### Data shown

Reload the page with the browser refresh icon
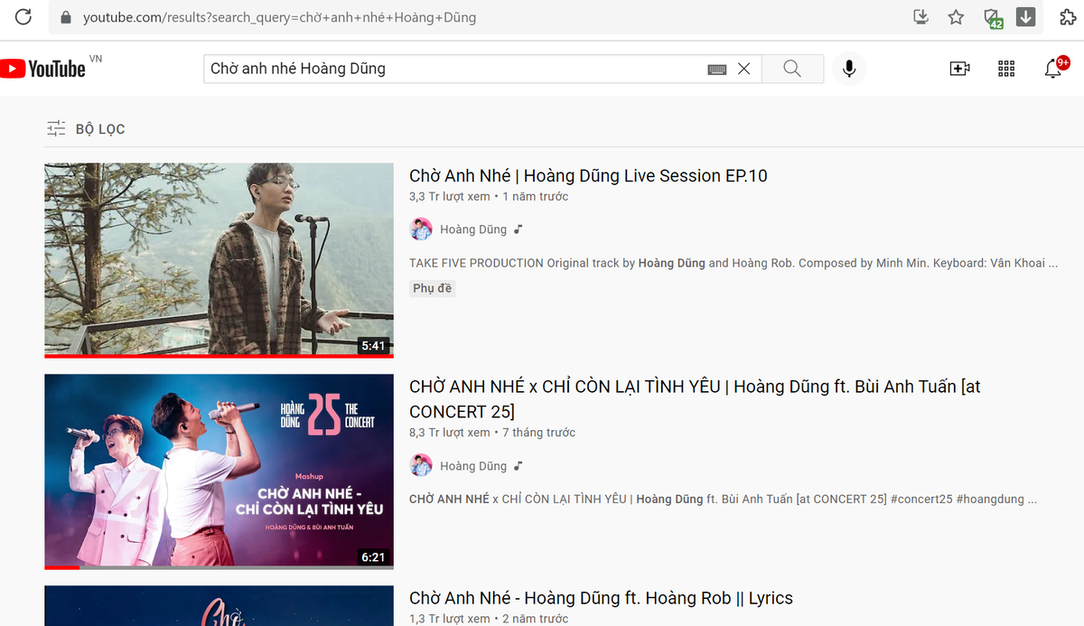1084x626 pixels. 23,17
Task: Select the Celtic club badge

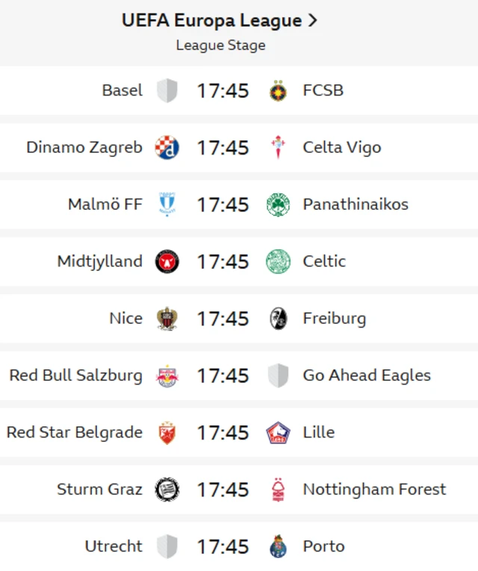Action: point(279,261)
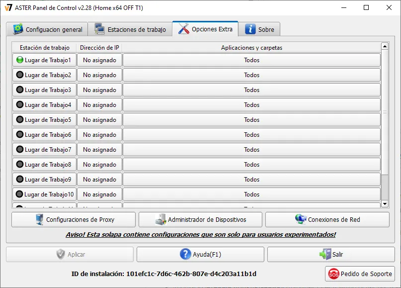The height and width of the screenshot is (288, 401).
Task: Click the scrollbar down arrow
Action: [x=384, y=203]
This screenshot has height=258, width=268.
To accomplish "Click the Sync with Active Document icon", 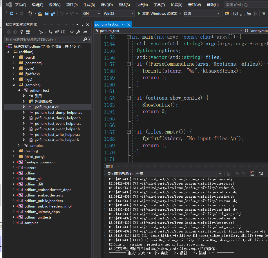I will 50,32.
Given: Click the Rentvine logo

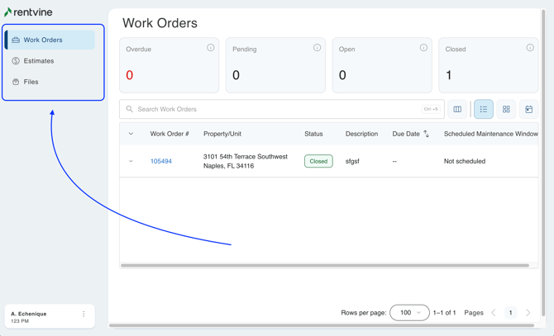Looking at the screenshot, I should (28, 12).
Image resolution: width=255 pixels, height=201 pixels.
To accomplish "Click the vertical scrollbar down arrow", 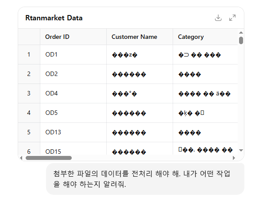I will [241, 150].
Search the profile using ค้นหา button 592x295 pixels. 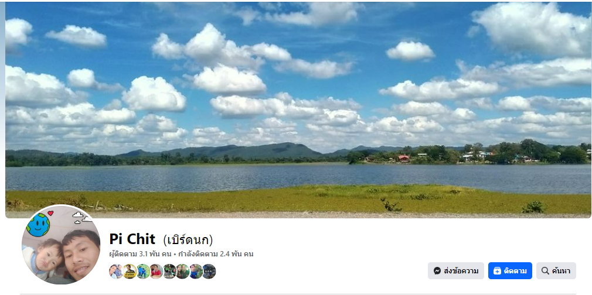(556, 271)
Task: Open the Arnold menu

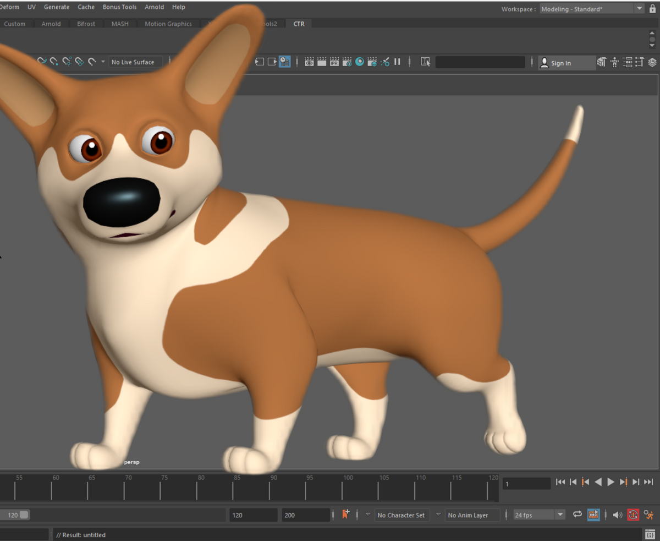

######

* [Task prompt]: Verbatim copy, pictures excluded: output the lines from the first line of the records above through the line containing "This screenshot has height=258, width=268.".

* [Solution for this exercise]:
Reload the page with the browser refresh icon
1084x626 pixels. 23,17
Task: Select the Celtic club badge

Action: point(279,261)
The height and width of the screenshot is (288, 401).
Task: Click the scrollbar down arrow
Action: [x=384, y=203]
This screenshot has height=258, width=268.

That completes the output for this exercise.